92      In primo luogo, si deve necessariamente rilevare che la constatazione della commissione di ricorso secondo la quale le prove non mostrano che l’interveniente usasse nell’Unione la presentazione riportata sul suo sito Internet «www.mastercola.com» è, in sé, inoperante nel caso di specie.

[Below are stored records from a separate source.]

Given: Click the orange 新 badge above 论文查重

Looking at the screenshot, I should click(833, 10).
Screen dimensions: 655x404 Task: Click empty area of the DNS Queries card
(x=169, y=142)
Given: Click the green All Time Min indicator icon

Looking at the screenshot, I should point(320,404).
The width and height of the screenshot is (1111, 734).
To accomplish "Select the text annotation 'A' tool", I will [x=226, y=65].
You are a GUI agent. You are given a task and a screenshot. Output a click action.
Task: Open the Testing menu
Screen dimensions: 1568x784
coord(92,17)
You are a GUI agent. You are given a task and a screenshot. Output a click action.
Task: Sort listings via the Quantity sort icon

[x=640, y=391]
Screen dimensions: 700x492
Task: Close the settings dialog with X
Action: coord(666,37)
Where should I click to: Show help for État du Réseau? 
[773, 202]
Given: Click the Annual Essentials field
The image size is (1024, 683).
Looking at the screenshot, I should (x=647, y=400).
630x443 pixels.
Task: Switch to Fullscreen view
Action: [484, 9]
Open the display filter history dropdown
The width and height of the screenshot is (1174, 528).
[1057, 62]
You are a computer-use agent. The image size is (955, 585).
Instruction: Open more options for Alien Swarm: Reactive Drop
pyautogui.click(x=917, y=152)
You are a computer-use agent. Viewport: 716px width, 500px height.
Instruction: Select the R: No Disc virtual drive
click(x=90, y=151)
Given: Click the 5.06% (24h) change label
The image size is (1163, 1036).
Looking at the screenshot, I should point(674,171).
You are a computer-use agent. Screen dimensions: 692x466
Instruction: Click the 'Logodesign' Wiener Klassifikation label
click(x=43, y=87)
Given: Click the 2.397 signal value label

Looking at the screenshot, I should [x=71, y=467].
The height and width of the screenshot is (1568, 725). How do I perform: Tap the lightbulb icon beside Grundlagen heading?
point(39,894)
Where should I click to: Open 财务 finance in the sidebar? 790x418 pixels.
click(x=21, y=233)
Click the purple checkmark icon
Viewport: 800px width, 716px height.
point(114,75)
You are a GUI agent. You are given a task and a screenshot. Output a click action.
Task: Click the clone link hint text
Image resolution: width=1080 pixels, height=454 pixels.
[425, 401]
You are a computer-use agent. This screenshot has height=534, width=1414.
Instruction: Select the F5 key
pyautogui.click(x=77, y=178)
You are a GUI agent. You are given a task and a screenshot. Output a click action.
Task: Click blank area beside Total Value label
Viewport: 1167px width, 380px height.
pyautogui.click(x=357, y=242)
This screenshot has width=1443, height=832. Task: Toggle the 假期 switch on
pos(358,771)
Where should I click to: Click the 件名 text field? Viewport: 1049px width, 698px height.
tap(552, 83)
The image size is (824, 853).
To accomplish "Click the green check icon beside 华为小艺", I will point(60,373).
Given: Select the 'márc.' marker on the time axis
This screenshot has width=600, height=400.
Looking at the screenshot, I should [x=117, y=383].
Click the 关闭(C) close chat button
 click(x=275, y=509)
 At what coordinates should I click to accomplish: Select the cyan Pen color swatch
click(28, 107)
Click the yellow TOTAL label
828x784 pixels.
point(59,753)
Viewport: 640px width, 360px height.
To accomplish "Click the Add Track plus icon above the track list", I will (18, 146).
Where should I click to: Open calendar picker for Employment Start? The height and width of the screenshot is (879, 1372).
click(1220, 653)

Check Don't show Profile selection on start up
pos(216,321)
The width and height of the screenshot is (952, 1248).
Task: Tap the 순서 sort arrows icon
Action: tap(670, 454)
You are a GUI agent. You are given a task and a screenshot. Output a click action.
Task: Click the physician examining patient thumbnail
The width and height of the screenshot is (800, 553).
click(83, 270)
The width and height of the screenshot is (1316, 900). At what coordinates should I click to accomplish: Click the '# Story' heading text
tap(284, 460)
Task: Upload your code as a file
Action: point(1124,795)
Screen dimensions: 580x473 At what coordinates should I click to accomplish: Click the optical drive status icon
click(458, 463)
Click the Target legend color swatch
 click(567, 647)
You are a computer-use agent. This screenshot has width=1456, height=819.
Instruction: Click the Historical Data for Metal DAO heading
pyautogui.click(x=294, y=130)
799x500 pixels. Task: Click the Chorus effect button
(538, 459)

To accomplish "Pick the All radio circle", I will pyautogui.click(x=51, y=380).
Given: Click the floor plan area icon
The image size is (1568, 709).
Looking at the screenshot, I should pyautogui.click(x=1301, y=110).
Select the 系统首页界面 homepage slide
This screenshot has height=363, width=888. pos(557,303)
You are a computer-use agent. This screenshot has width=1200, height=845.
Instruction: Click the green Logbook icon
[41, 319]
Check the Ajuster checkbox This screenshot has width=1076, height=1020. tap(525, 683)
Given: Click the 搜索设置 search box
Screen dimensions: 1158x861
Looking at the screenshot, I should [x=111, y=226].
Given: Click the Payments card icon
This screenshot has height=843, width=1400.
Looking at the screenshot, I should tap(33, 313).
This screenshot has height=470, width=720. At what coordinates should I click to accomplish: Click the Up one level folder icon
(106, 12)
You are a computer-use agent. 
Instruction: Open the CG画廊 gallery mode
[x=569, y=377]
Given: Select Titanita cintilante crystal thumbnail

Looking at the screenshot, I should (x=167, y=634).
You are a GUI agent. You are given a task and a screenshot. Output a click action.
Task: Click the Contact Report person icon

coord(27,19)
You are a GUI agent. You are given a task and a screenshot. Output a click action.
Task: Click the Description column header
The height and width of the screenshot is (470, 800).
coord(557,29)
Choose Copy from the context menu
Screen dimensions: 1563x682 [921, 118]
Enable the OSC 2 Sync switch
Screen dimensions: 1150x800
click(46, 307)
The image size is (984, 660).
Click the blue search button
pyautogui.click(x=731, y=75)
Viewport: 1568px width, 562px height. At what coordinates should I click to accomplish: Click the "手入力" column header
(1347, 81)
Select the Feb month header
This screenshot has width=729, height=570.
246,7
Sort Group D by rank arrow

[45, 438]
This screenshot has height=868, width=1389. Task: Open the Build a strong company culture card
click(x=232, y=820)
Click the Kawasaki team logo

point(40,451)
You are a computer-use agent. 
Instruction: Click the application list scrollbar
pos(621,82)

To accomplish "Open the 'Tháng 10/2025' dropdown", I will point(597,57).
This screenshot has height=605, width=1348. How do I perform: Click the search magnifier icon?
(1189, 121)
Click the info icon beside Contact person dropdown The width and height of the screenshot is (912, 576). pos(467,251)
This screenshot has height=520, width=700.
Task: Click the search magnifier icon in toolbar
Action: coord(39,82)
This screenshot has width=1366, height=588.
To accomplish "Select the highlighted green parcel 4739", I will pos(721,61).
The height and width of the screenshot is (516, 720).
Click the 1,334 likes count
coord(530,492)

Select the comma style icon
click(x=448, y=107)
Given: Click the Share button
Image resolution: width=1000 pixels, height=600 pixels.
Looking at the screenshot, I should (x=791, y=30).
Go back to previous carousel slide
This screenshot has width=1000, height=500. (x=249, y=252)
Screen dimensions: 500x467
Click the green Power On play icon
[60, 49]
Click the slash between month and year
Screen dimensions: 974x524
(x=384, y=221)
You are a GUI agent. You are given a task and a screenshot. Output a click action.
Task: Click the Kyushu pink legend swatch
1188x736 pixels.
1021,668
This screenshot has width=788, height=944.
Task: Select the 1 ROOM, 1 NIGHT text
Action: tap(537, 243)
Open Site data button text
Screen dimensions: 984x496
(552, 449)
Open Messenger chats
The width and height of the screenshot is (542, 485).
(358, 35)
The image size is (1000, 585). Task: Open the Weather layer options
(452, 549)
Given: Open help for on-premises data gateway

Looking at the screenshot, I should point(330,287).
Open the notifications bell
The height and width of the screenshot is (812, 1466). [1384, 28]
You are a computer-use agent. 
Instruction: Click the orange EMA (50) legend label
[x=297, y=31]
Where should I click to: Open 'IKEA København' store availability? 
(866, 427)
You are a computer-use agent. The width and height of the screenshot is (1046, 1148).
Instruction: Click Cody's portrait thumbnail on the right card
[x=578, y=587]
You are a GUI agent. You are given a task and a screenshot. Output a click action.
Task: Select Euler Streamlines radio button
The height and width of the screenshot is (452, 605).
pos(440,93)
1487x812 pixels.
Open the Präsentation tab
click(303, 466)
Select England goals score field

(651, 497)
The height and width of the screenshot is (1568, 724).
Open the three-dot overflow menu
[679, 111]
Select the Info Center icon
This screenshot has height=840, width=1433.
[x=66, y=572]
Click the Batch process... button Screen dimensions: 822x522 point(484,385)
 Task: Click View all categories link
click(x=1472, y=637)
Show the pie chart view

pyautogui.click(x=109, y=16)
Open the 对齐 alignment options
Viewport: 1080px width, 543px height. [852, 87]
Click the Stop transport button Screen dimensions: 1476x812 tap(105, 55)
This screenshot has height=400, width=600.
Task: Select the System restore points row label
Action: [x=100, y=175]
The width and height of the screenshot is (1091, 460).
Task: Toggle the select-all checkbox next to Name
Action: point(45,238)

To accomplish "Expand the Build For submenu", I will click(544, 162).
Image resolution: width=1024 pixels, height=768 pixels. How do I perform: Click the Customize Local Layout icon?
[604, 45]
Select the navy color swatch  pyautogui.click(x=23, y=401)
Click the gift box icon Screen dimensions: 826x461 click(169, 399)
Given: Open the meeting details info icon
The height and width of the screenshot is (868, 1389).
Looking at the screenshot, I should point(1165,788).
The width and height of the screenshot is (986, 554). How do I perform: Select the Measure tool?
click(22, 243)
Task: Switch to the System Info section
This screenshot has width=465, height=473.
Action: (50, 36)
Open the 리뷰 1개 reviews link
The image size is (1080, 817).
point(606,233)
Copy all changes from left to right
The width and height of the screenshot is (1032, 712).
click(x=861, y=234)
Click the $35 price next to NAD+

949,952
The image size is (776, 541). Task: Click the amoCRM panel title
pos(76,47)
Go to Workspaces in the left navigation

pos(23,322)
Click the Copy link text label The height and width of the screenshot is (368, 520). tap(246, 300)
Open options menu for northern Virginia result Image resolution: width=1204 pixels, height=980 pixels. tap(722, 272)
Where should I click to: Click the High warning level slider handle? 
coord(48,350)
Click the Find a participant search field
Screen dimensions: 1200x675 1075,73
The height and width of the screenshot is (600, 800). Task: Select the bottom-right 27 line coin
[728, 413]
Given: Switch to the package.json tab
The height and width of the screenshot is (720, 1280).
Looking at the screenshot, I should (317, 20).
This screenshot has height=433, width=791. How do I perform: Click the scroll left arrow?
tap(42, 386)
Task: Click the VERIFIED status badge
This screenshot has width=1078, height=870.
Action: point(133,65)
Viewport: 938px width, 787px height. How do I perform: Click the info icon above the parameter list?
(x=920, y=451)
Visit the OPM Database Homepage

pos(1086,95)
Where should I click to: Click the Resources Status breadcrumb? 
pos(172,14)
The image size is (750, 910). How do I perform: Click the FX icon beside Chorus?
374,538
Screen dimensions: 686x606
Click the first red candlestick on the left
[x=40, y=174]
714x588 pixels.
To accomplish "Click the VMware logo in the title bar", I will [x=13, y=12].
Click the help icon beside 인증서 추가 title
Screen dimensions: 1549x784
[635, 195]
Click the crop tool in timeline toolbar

93      Certamente, si deve osservare che il sito Internet «www.mastercola.com», al suo stato attuale, non è principalmente rivolto ai consumatori dell’Unione, in considerazione sia della mancanza in tale sito di riferimenti all’Unione, sia alla sua redazione principalmente in arabo. E ciò indipendentemente dalla presenza dell’elemento «.com» evidenziato dalla ricorrente, nonché dalla presenza della pagina in inglese in esso contenuta al seguente indirizzo: http://www.mastercola.com/companyprofile-en.htm

94      Tuttavia, tale osservazione non rende privi di pertinenza gli estratti di tale sito Internet. Essi, infatti, possono essere alla base di una deduzione logica relativa al probabile uso commerciale del marchio richiesto nell’Unione, al fine di dimostrare la sussistenza di un rischio che venga indebitamente tratto un vantaggio nell’Unione (v. punti 88 e 89 supra).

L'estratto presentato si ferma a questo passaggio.